Nous nous sommes entretenus avec le duo Orchestroll avant leur performance à MUTEK, à propos de leurs origines, de leur récente résidence à Stockholm et de leur fascination pour les psychédéliques.
PAN M 360 : Comment Orchestroll a-t-il vu le jour ?
ORCHESTROLL: Par la force des choses. On est bons amis et collaborateurs de longue date. Depuis des années, nous rêvions de créer un projet qui nous appartienne entièrement, sans être soumis aux contraintes ou influences extérieures. Nous voulions un espace d’expérimentation où nous pourrions explorer et développer nos idées les plus intimes, un canevas sur lequel nous pouvions exprimer les affinités, les sujets et les concepts qui nourrissent notre relation artistique et amicale. Orchestroll est également une sorte de projet pluridimensionnel, un espace où nous recyclons des idées musicales esquissées lors de productions pour d’autres artistes, des idées que nous estimions ne pas avoir pleinement exploitées. Ce projet a mûri pendant environ cinq ans avant d’être enfin dévoilé au public.

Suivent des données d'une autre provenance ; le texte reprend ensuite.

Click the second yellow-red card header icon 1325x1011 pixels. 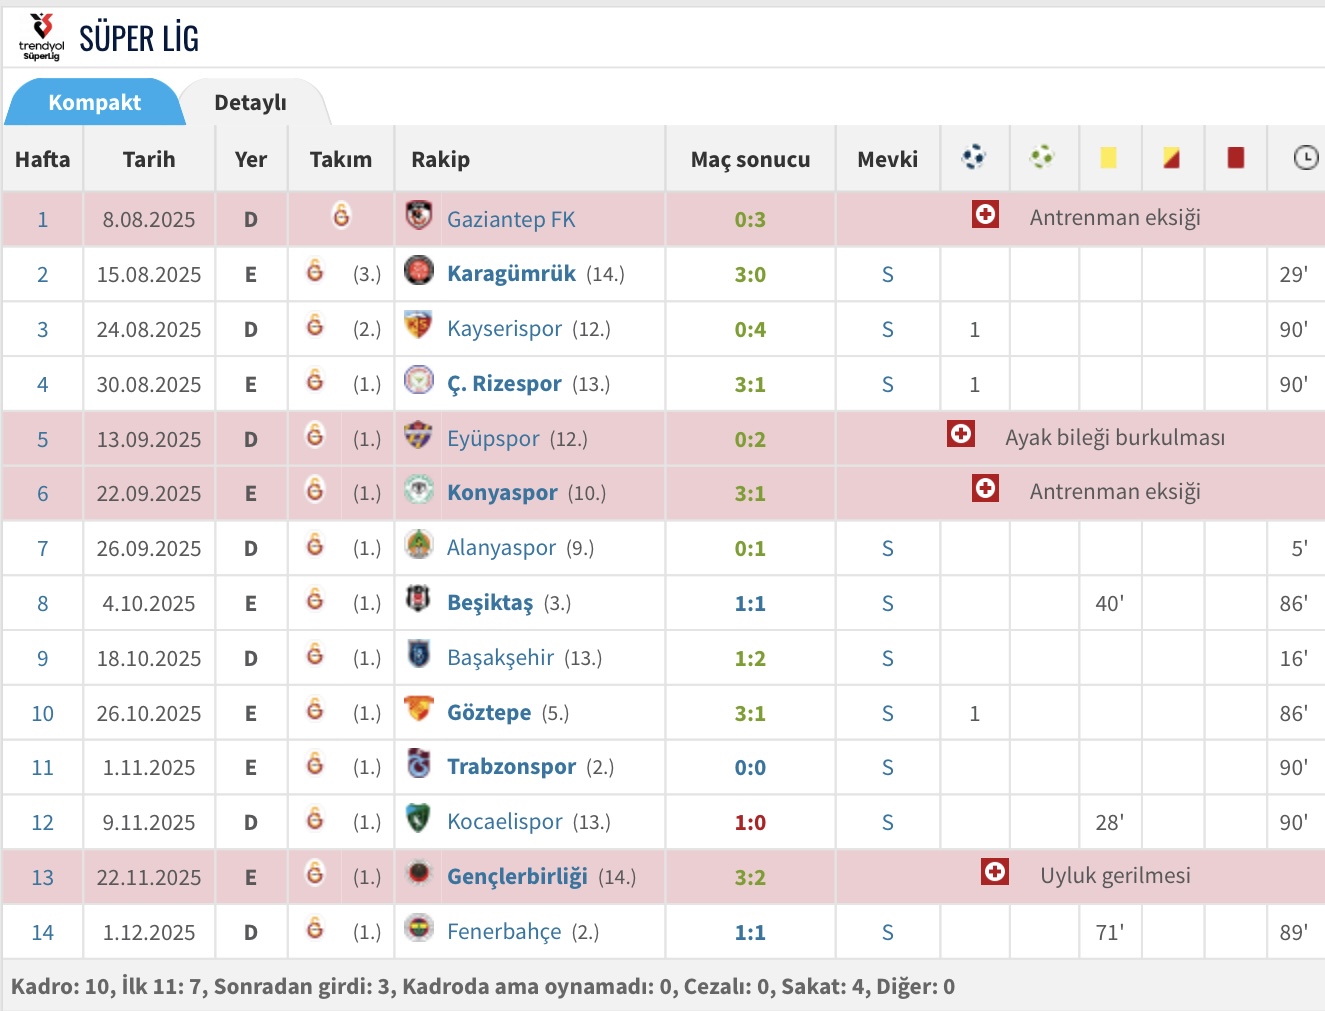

PAN M 360: Comment s’est déroulée l’expérience de la résidence EMS à Stockholm ?
ORCHESTROLL: L’expérience de la résidence EMS à Stockholm a été brève, mais extrêmement intense et productive. Nous sommes arrivés à Stockholm autour du solstice d’été, pendant le phénomène du soleil de minuit, après un périple d’environ 20 heures. Nos rythmes de sommeil étaient complètement déréglés par la combinaison d’un long voyage et de la lumière incessante du jour qui ne se couche jamais. Nous dormions dans une sorte de grenier, avec peu de protection contre la lumière et les chants d’oiseaux constants, résultant en des journées étranges et interminables au studio. Nous faisions des siestes de quelques heures avant de nous enfermer dans un studio sans fenêtres toute la journée, pour ensuite ressortir « la nuit, » désorientés, et découvrir le soleil toujours brillant comme en plein après-midi. Cela dit, ce cadre a été extrêmement stimulant sur le plan créatif. Nous avons eu la chance de collaborer avec un ami de longue date, l’artiste visuel et musicien « Visio » Nicolas Tirabasso, qui était également en résidence. Nous avons enregistré du matériel pour plusieurs albums en cours de préparation. De plus, nous avons eu l’incroyable opportunité de travailler avec le Halldorophone, un instrument rare qui était au studio EMS depuis un an. Par un heureux hasard, nous sommes arrivés la veille de son départ, ce qui nous a permis de l’utiliser pendant une journée.
PAN M 360: Votre musique a quelque chose de surréaliste et d’hypnotique. Pouvez-vous nous en parler ?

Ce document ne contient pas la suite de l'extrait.